### [Vorliegender Text]
KI als Ratgeber

Hervorgehoben

Kürzlich hat mich eine KI-Suchmaschine auf der Suche nach Mythen & Marketing zum Wasserwechsel auf eine Website geführt, die mit KI-generierten Texten und Bildern gestaltet wurde.

Bild: Die KI hat noch nicht die Funktion einer Schlauchverbindung verstanden. Da nützen auch Hände mit 7 Fingern nichts.

Der Text klingt aufs erste ganz interessant. Doch wenn man ihn zusammenfassen möchte, bleibt er irgendwie unbestimmt, allgemein, ein Sammelsurium aus Phrasen.

Die Gesundheit Ihres Aquariums und seiner Bewohner wird es Ihnen danken.

Die Häufigkeit des Wortes „Aquarium“ fällt auf. Damit soll die Seite offensichtlich für Suchmaschinen optimiert werden (SEO search engine optimization).

### [Gegebene Informationen]

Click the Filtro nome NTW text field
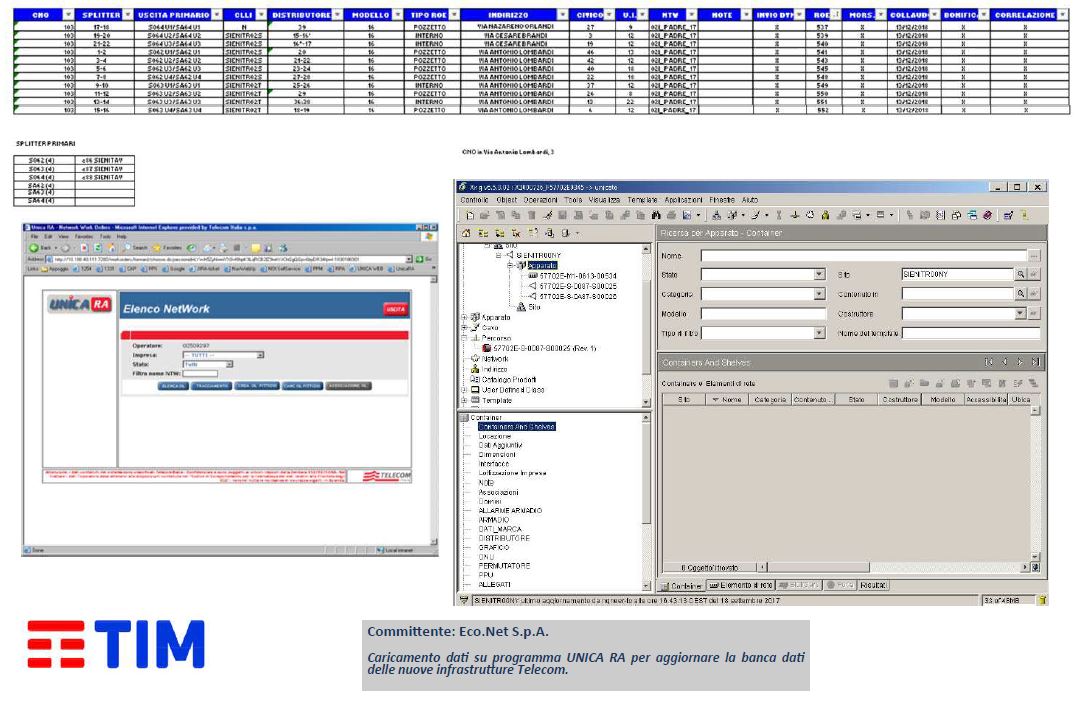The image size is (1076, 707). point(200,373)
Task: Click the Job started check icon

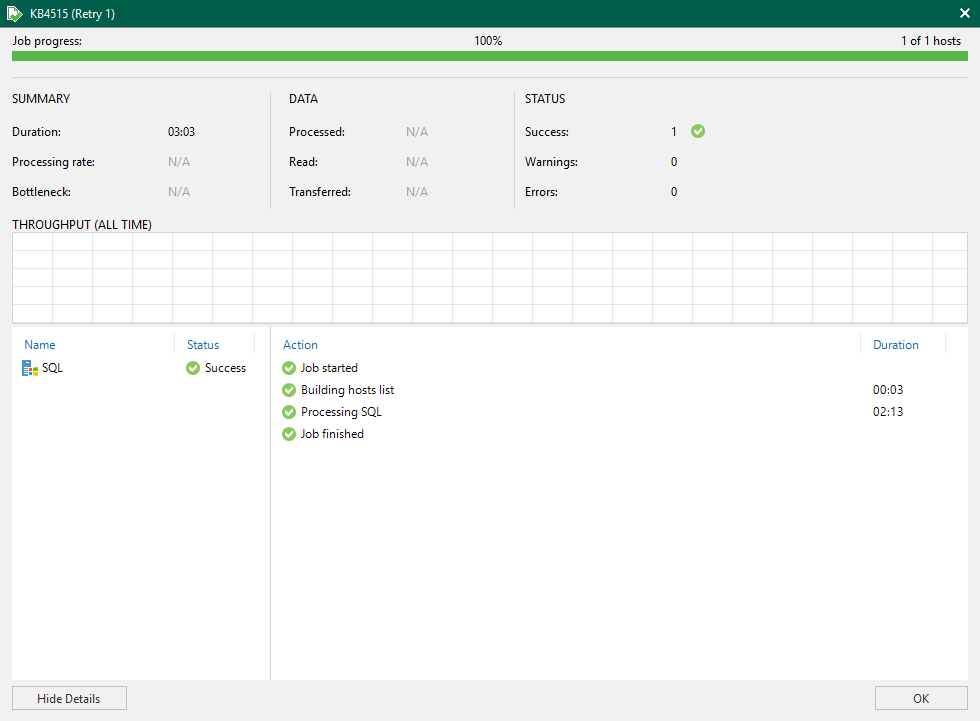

### [Arbeitsauftrag]
Welchem Zweck dient nach dem vorliegenden Text die auffällige Häufigkeit des Wortes „Aquarium“? Stützen Sie sich ausschließlich auf den vorliegenden Text.

### [Lösung]
Die Seite soll damit für Suchmaschinen optimiert werden.